#### Exercise task
Turn everything from the start of the records down to and including the line that contains "will tap(451, 11)." into a numbered list, leaving out any blank lines.

#### Data supplied
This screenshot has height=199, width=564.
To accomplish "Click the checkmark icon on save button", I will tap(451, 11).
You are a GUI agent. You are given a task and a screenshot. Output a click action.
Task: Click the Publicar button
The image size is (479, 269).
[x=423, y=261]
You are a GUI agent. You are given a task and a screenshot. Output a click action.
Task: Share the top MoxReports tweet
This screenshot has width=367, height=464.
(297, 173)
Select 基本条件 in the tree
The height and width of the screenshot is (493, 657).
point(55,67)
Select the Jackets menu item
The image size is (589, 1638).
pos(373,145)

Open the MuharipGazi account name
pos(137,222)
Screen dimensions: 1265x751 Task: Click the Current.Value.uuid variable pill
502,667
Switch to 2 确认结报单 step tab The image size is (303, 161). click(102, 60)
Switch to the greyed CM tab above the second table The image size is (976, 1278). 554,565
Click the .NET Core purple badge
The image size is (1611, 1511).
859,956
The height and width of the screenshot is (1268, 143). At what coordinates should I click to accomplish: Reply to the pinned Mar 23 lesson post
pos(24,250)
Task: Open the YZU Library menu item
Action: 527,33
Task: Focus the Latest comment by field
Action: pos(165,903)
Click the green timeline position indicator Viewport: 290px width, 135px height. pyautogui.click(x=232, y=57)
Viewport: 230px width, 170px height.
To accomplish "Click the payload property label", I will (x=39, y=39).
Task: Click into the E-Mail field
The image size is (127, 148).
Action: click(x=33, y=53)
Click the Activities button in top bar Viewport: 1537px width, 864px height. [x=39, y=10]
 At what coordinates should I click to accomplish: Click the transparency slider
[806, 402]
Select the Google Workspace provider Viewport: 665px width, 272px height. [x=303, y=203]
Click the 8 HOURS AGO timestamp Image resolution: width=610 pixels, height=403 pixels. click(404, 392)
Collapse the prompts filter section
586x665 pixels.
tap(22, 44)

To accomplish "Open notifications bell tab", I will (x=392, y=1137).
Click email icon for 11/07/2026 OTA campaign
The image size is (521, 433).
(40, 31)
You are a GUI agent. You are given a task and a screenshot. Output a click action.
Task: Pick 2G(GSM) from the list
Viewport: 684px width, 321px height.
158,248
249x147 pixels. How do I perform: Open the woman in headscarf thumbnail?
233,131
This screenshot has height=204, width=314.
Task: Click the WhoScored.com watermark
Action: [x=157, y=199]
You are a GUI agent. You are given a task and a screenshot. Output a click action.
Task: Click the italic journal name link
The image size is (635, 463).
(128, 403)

#### Written solution
1. This screenshot has height=199, width=564.
2. To accomplish "Click the checkmark icon on save button", I will tap(451, 11).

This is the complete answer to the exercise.